Given task 1: According to the preservation text, how many Archivematica instances ran in parallel?

The processing applied included a full digital preservation workflow that applied file format normalisation to create additional versions of the files for both preservation and access.  This increases file counts, workload and storage volumes.  We used Archivematica for normalisation with up to 40 instances running in parallel inside Kubernetes pods on GCP.  These instances are transient and auto-scaled, i.e. they are created on-demand.  None existed before the ingest was started and none were left running after they finished processing the files.  We also extended Archivematica to do extra file format conversions, for example to convert Office file formats into PDF/A.  Archivematica runs several extra services such as characterisation and validation that aren’t run in the simpler workflow used for the Astronomy data use case (which did not use Archivematica). 

All this extra processing amounts to a bigger carbon footprint when ingesting the data compared to storing the data.  This is in stark contrast to the Astronomy data use case which is the other way around.

Data for this task:

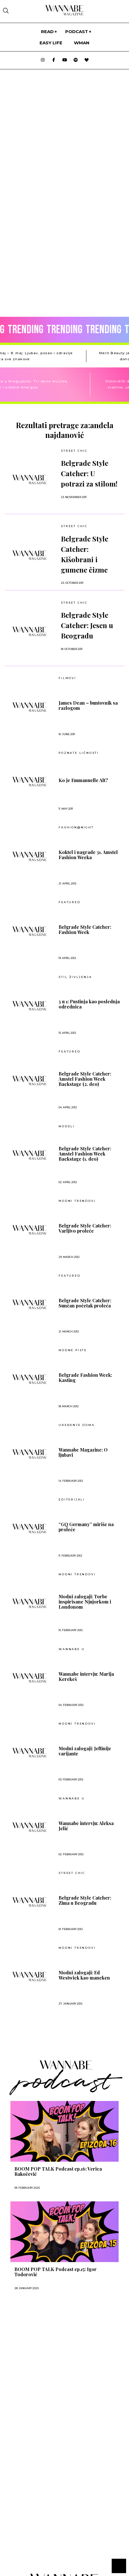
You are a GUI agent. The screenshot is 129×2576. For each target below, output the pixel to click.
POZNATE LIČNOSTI (79, 753)
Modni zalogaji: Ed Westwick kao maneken (84, 1975)
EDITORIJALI (72, 1499)
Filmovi (67, 678)
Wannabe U (72, 1649)
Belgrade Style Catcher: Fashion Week (85, 929)
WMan (81, 42)
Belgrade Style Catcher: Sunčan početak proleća (85, 1303)
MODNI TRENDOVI (77, 1201)
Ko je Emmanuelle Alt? (83, 780)
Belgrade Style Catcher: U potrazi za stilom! (89, 473)
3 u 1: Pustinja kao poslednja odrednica (89, 1004)
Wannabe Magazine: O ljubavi (83, 1452)
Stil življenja (75, 977)
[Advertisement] (45, 2352)
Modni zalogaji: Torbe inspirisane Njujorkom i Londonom (85, 1602)
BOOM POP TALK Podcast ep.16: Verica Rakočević (58, 2171)
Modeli (67, 1126)
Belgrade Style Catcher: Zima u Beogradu (85, 1900)
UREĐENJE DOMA (76, 1425)
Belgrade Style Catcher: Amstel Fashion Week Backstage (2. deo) (85, 1079)
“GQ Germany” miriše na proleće (86, 1527)
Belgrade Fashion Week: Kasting (85, 1377)
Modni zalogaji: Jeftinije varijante (85, 1751)
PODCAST (76, 31)
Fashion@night (76, 827)
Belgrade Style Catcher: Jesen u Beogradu (87, 625)
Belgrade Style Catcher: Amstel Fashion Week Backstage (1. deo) (85, 1154)
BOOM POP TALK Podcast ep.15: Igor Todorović (55, 2272)
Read (47, 31)
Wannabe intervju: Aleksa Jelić (86, 1826)
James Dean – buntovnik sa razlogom (88, 705)
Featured (69, 902)
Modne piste (73, 1350)
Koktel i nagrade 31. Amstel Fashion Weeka (88, 855)
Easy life (51, 42)
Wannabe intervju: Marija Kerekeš (86, 1676)
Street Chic (74, 450)
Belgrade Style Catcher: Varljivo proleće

Given task 2: Output the part of the records that opens with the line containing "Modne piste (73, 1350)" and continues through the end of the records as a Markdown table with the columns "No." and "Entry". Give one row per line, number the rows, and leave out blank lines.

Correct answer 1: Up to 40 instances ran in parallel.

Correct answer 2:
| No. | Entry |
|---|---|
| 1 | Modne piste (73, 1350) |
| 2 | Koktel i nagrade 31. Amstel Fashion Weeka (88, 855) |
| 3 | Easy life (51, 42) |
| 4 | Wannabe intervju: Marija Kerekeš (86, 1676) |
| 5 | Street Chic (74, 450) |
| 6 | Belgrade Style Catcher: Varljivo proleće |